Receiving an inheritance can be a life-changing event for many people, but it is crucial to seek advice from financial advisers to maximise the impact of the windfall.

Receiving an inheritance from a family member can spark mixed emotions – gratification that the money or assets can create long-term financial wellbeing, and sadness at the loss of a loved one.

The gift can also be a potential burden if the recipient is worried about squandering it. Here is a brief guide on how to respond to such an inheritance.

  1. Resist the temptation to make rash decisions

    Inheritances can take many forms – cash, property, shares, or perhaps treasured possessions that have been collected during a lifetime. Take time to decide the best course of action and remember that rushing out to buy a Ferrari is probably not the best option.

    Weigh up the options and consider all affected parties. For example, if you are the only beneficiary, settling an estate may be straightforward. However, if two or more siblings or family members are involved, there may be conflict over whether the assets should be retained or sold. In such circumstances, keeping the lines of communication open is crucial.

  2. Consider paying off any debts
    If the inheritance comes in the form of cash, it could well be smart to pay off any high-interest debts that you have incurred, whether it is a home loan, car loan, credit card debt, or some other financial impost. This is a chance to clear the decks – do not waste it.
  3. Seek financial or wealth-management advice

    Tax implications are often the most confusing aspect of an inheritance. In Australia, estate taxes are typically not owed on money that is inherited, but securities, death benefits from superannuation funds, real estate, and some other assets may be a different story.

    For this reason, it is important to seek the help of a financial adviser to determine short and long-term financial plans.

  4. Diversify your investments
    The adage that you should not put all your eggs in one financial basket holds true for inheritances. Building funds for the future through a variety of assets, including property, stocks and managed funds, is a smart move. Having a range of assets with different risk profiles can spread any threats associated with your investment choices.  Investments should be made in line with your wider financial plan and your financial goals. Your adviser can help you to define them and put a plan in place to meet them. 
  5. Consider making contributions into superannuation

    When considering your superannuation as a place for any inheritance, it is also important to take your life stage and financial goals into consideration. 

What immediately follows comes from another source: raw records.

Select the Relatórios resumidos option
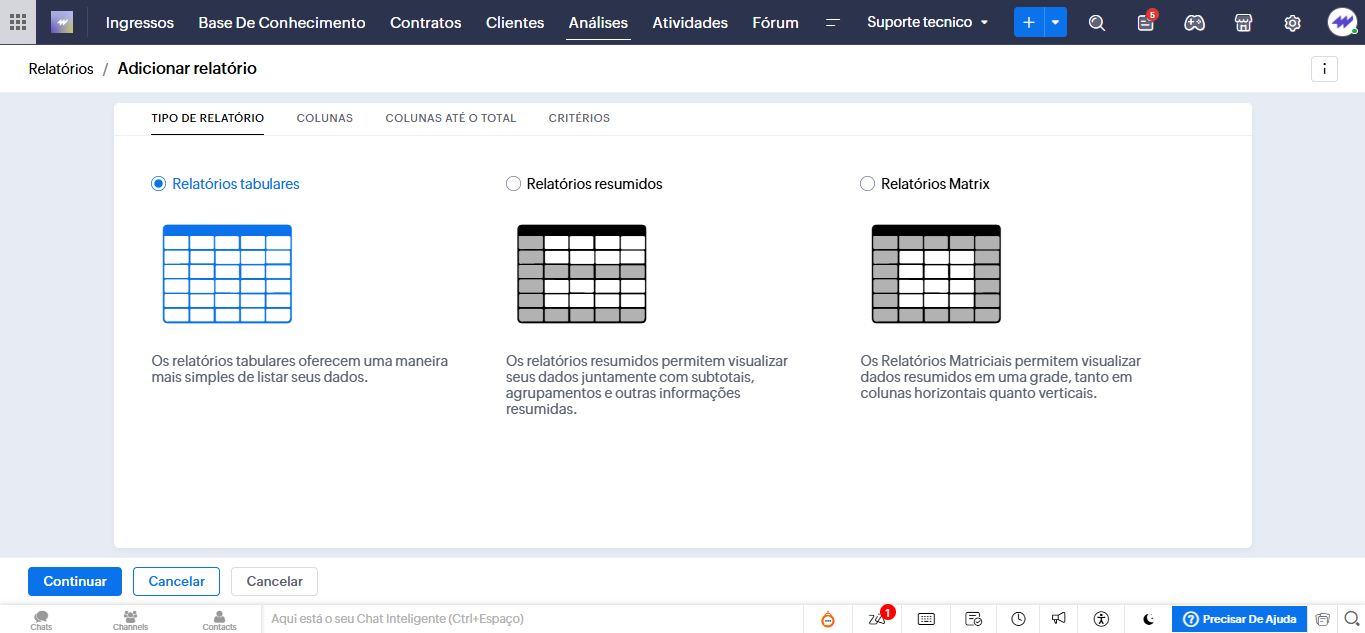This screenshot has height=633, width=1365. [x=513, y=184]
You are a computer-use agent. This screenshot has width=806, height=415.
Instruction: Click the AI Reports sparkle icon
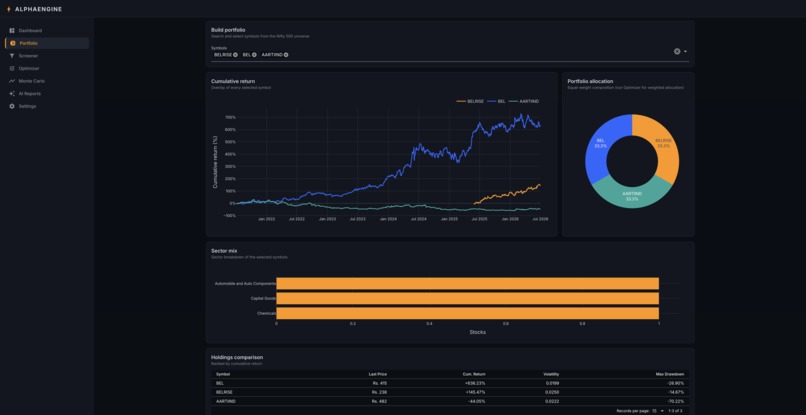coord(12,94)
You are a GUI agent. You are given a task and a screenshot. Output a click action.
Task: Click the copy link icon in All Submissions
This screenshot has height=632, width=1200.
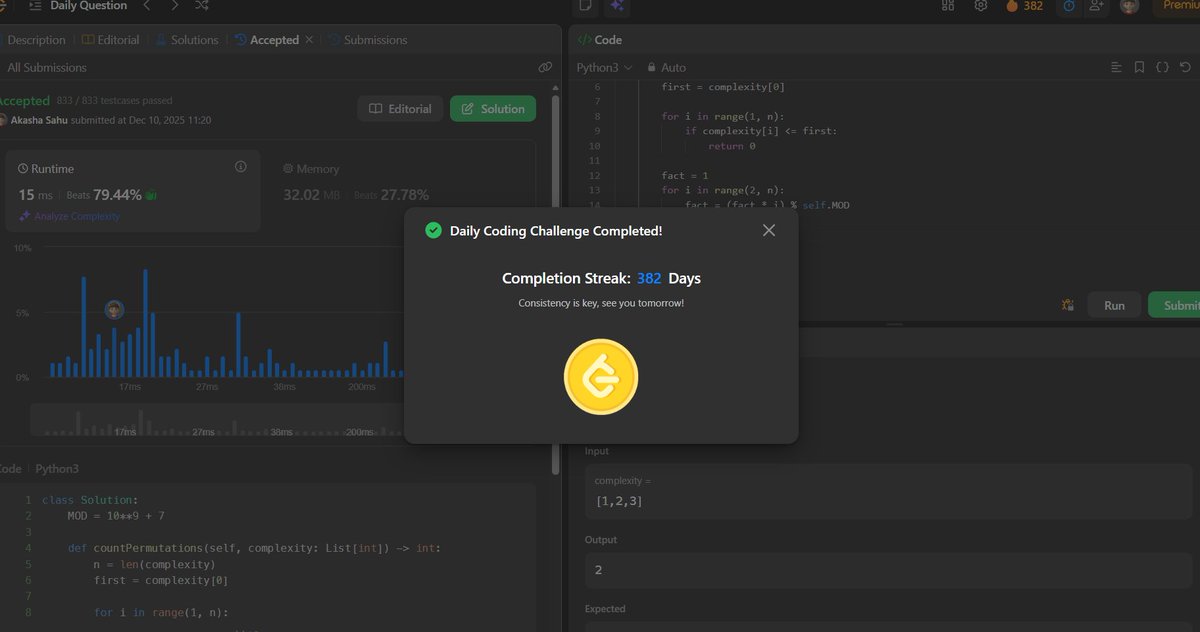click(x=545, y=67)
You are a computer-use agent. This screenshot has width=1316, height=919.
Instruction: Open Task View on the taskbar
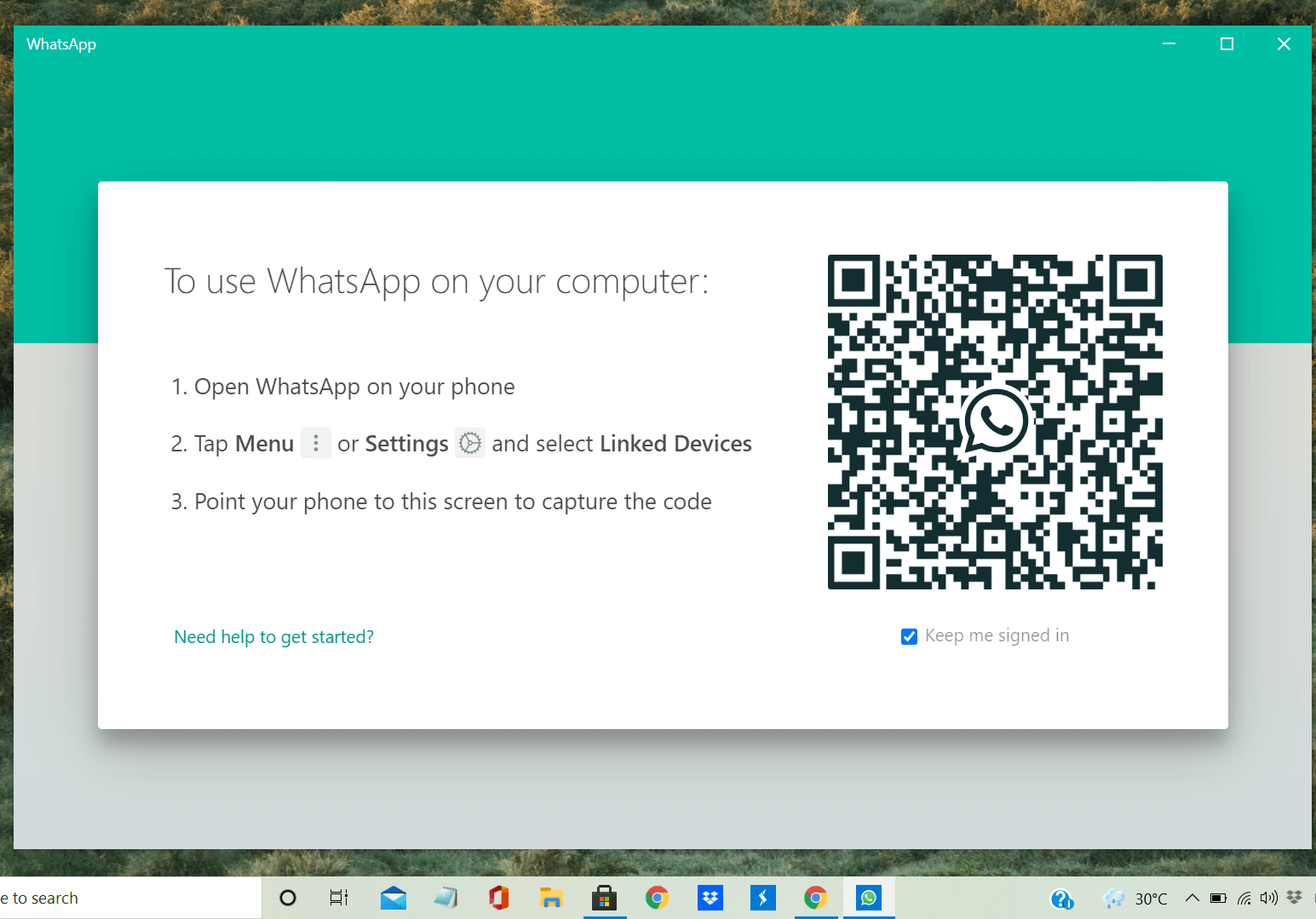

    However, taking advantage of superannuation may make sense, given that investment earnings are taxed inside super at a rate of just 15%, whereas with other investments the capital gains are typically taxed at your marginal rate. Be aware of ‘contribution caps’ that apply to how much you can pay into your super fund each financial year without having to pay extra tax. 

    It is advisable to access a superannuation financial adviser through a provider such as Mercer Financial Advice for clarity. 

An inheritance can be a once-in-a-lifetime opportunity to reshape your financial future. Take it slowly and always seek professional advice before making any major decisions.